La lógica de la injusticia

 Por Nora Veiras

El general se acomodó el nudo de la corbata, carraspeó y preguntó: “¿Alguien está pensando en eso?” “Eso” era la posibilidad de que el Congreso sancionara la nulidad de las leyes de Punto Final y Obediencia Debida. No fue el Congreso sino un juez el que meses después de esa charla informal dispuso la inconstitucionalidad de las normas de impunidad. El general que había sido teniente coronel en los años de plomo temblaba ante la posibilidad de que se mellara la garantía de injusticia. Ayer, fue el propio ministro de Defensa quien asumió como propia esa “preocupación”.
Cuando el carapintada Aldo Rico se sublevó para que el poder político abortara el proceso judicial contra los represores había alrededor de 1500 miembros de las Fuerzas Armadas involucrados en causas penales. El objetivo cumplido de Rico implicó, paradójicamente, la garantía de sospecha para todos y el motivo de la permanente reapertura de atajos judiciales en busca de la condena merecida.
“No hay ninguna sociedad, ni en la Argentina ni en ninguna otra parte del mundo, en que después de 25 años haya gente que no sepa exactamente cuál es su suerte final”, argumentó el ministro agobiado por “el estado de incertidumbre” de sus subordinados. Sonó a provocación. Son los familiares de los 30 mil desaparecidos los que viven reclamando conocer “la suerte final” de esas vidas. El ministro, además, incurrió en una doble mentira; una histórica: basta recordar la búsqueda de los genocidas nazis para refutar el paso del tiempo como justificación del abandono de la búsqueda de justicia. Otra jurídica: los crímenes cometidos por la dictadura no prescriben, son delitos de lesa humanidad.
“Nosotros no vamos a decir nada”, habían repetido anteayer los uniformados cuando este diario les pidió comentar el dictamen del procurador general de la Nación, Nicolás Becerra, en favor de la inconstitucionalidad de las leyes. Más allá del oportunismo del Procurador –inmune a otra impunidad: la que gozan varios de los miembros del gobierno que a él lo designó– las declaraciones del ministro permitieron comprender que no necesitaban hablar ellos porque él asumiría la defensa de los sospechados por violaciones a los derechos humanos.
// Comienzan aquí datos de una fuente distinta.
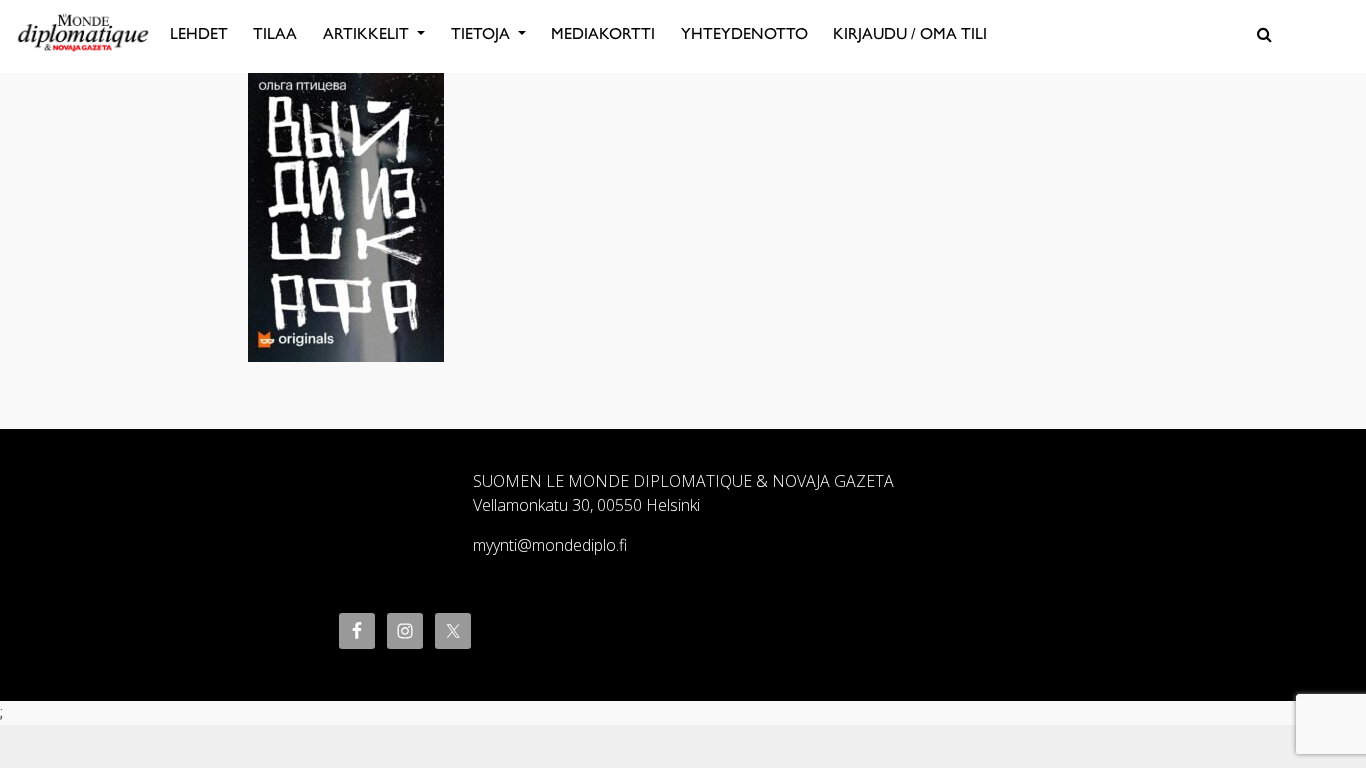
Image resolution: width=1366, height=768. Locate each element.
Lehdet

“Lo que resulta absolutamente irrazonable es que sea en cierto modo utilizada una cuestión tan delicada como esta que tiene que ver con la libertad y con la suerte de mucha gente, que queda como una suerte de rehén de una cuestión política que se ha planteado entre dos poderes del Estado”, dijo también el ministro. Otros dos argumentos que estremecen. Así dio por hecho que delincuentes tienen que seguir en libertad y se preocupó porque esos delincuentes queden de rehenes de una inocultable puja de poder. Hizo caso omiso, en cambio, a que haciendo abuso de las armas fueron los represores los que tomaron de rehén a la sociedad argentina para obtener la sanción de las leyes de Punto Final y Obediencia Debida.
Es lamentable que después de dieciséis años, sin la extorsión de las armas alzadas contra la sociedad, el ministro siga reclamando impunidad. Desecha así, quizás, la última oportunidad de hacer justicia con las víctimas y los victimarios.